Could you write out the lines below exactly, beginning with the first and finishing with the one that contains "Given: Click the blue bar above Monthly"?

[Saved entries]
= = =

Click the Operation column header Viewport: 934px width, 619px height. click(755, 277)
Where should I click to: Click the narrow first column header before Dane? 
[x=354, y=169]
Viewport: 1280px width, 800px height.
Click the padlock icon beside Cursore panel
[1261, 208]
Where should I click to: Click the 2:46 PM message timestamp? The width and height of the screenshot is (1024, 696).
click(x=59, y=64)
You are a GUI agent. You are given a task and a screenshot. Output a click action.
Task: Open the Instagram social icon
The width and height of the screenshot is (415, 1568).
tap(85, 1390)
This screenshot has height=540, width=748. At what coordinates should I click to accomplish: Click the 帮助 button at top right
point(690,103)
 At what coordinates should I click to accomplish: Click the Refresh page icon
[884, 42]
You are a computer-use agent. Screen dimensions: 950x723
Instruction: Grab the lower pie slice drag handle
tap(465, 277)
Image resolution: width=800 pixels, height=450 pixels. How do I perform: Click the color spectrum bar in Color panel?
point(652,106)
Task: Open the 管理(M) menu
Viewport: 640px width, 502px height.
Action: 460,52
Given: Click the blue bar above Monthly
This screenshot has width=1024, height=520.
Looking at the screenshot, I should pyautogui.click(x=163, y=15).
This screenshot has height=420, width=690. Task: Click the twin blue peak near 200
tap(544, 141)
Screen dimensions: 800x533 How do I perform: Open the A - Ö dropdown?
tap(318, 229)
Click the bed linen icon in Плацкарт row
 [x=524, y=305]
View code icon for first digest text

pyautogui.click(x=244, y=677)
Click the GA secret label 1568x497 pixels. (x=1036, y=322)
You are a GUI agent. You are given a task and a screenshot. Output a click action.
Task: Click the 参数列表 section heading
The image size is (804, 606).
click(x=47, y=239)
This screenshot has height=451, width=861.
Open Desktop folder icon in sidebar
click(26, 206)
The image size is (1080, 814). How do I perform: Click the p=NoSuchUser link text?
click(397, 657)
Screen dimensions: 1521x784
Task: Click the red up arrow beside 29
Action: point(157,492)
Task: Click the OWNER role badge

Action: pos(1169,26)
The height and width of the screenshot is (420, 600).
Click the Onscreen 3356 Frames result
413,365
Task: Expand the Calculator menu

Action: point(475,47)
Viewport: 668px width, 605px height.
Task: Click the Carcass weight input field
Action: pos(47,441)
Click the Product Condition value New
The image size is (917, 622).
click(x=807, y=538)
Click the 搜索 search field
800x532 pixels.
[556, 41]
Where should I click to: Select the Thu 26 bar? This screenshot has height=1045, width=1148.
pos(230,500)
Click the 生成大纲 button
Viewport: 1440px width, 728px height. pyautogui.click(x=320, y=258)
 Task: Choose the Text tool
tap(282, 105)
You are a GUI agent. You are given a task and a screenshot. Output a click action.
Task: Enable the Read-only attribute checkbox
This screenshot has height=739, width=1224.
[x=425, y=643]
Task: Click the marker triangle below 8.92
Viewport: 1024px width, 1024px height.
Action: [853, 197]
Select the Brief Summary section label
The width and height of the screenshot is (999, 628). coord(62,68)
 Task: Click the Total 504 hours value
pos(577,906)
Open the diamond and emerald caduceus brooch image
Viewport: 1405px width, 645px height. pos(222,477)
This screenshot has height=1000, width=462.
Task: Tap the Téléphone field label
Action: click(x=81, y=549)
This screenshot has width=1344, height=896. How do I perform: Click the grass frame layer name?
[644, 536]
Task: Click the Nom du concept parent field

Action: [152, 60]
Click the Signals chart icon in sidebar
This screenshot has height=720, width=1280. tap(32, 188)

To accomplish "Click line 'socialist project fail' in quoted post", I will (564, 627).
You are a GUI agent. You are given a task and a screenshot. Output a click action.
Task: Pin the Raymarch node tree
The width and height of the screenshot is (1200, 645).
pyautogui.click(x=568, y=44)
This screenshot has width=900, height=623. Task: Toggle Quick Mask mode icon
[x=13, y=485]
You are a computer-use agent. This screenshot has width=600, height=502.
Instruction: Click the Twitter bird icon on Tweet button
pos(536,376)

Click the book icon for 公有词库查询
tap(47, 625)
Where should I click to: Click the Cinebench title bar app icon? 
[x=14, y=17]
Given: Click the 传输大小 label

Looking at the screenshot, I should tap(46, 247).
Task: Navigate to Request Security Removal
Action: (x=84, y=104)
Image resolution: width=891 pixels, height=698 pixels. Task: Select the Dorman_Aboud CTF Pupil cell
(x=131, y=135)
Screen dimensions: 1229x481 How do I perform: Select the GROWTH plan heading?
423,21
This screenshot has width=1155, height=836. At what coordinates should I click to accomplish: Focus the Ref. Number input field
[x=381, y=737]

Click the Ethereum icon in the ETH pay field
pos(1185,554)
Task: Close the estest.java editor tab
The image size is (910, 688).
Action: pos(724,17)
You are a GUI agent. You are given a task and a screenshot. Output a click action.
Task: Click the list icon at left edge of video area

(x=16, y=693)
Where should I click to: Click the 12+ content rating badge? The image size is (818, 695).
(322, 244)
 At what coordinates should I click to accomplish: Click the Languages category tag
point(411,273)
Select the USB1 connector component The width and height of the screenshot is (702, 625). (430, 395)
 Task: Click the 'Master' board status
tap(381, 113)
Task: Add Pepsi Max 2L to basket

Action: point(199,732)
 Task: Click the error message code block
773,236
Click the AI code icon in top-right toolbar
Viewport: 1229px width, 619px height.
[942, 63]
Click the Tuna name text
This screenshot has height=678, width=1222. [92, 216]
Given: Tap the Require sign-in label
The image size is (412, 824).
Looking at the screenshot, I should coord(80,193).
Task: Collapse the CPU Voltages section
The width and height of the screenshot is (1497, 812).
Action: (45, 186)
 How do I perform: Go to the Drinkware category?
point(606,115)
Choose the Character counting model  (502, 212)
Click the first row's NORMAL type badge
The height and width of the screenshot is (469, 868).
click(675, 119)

= = =

RESPONSE TO THE EXERCISE:
Click the Operation column header Viewport: 934px width, 619px height. click(755, 277)
Where should I click to: Click the narrow first column header before Dane? 
[x=354, y=169]
Viewport: 1280px width, 800px height.
Click the padlock icon beside Cursore panel
[1261, 208]
Where should I click to: Click the 2:46 PM message timestamp? The width and height of the screenshot is (1024, 696).
click(x=59, y=64)
You are a GUI agent. You are given a task and a screenshot. Output a click action.
Task: Open the Instagram social icon
The width and height of the screenshot is (415, 1568).
tap(85, 1390)
This screenshot has height=540, width=748. At what coordinates should I click to accomplish: Click the 帮助 button at top right
point(690,103)
 At what coordinates should I click to accomplish: Click the Refresh page icon
[884, 42]
You are a computer-use agent. Screen dimensions: 950x723
Instruction: Grab the lower pie slice drag handle
tap(465, 277)
Image resolution: width=800 pixels, height=450 pixels. How do I perform: Click the color spectrum bar in Color panel?
point(652,106)
Task: Open the 管理(M) menu
Viewport: 640px width, 502px height.
Action: 460,52
Given: Click the blue bar above Monthly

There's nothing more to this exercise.